Eddie Murray is the situation likely closest to Rodriguez. Murray was already a surefire Hall of Famer at this point (not that Rodriguez won’t have issues there), as he had surpassed 500 home runs the year before and 3,000 hits two years prior. He did have a shot to move up the home run leaderboard. With 501 home runs, Murray entered his age-41 season 15th all-time. Eleven more homers would have put him 12th all-time and a 21-homer season would have put him in the top 10. All of that meant that if he replicated his age-40 season, he and Hank Aaron would be in the only players in the top 10 in both hits and home runs. Alas, it wasn’t to be. Neither Cleveland nor Baltimore wanted him back, so he took a big paycut and signed with the Angels for $750,000 for the 1997 season, but was released and got only a handful of pinch hit opportunities with the Dodgers to finish his career.
If Alex Rodriguez can find another team to play him in 2017, it would invite many hot takes about his legacy, but most of those will fade into the background as his legacy is hardly going to be defined by another season, no matter how he plays.
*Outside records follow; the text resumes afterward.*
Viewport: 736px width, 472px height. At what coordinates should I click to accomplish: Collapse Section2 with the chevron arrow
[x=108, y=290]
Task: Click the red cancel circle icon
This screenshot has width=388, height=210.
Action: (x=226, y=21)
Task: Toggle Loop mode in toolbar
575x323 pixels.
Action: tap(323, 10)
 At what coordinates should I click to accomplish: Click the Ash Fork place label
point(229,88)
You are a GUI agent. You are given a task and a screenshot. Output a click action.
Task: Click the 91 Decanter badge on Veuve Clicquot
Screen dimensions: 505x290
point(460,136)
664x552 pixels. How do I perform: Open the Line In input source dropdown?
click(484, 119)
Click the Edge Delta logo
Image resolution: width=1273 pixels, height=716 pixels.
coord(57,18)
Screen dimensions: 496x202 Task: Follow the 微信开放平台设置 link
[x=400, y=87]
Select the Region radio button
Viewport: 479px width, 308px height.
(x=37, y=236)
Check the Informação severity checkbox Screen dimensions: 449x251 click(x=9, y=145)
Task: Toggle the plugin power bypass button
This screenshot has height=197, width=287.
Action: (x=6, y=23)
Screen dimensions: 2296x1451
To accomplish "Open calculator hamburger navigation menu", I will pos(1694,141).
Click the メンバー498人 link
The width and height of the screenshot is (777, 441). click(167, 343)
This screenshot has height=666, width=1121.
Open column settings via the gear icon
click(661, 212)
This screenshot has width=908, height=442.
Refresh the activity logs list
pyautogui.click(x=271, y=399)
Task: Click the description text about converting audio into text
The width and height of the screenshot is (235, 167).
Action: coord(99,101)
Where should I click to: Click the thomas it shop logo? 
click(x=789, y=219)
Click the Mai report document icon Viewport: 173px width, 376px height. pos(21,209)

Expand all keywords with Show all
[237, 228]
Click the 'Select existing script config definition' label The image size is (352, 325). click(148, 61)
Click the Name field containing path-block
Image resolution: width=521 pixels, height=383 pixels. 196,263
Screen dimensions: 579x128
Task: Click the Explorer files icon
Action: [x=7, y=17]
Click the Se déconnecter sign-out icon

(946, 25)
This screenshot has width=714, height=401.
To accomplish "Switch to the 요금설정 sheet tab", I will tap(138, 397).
People remember the final poor season of Willie Mays’ career, but he still gets credit for 660 home runs and not the 654 he had before the 1973 season. History has delivered unto us plenty of great players who were awful in their final seasons. Alex Rodriguez is likely to be in that group whether he retires now or next season. If he feels 700 or 714 home runs are worthwhile pursuits, and some team is willing to oblige, he should go for it. The Yankees are paying for it anyway.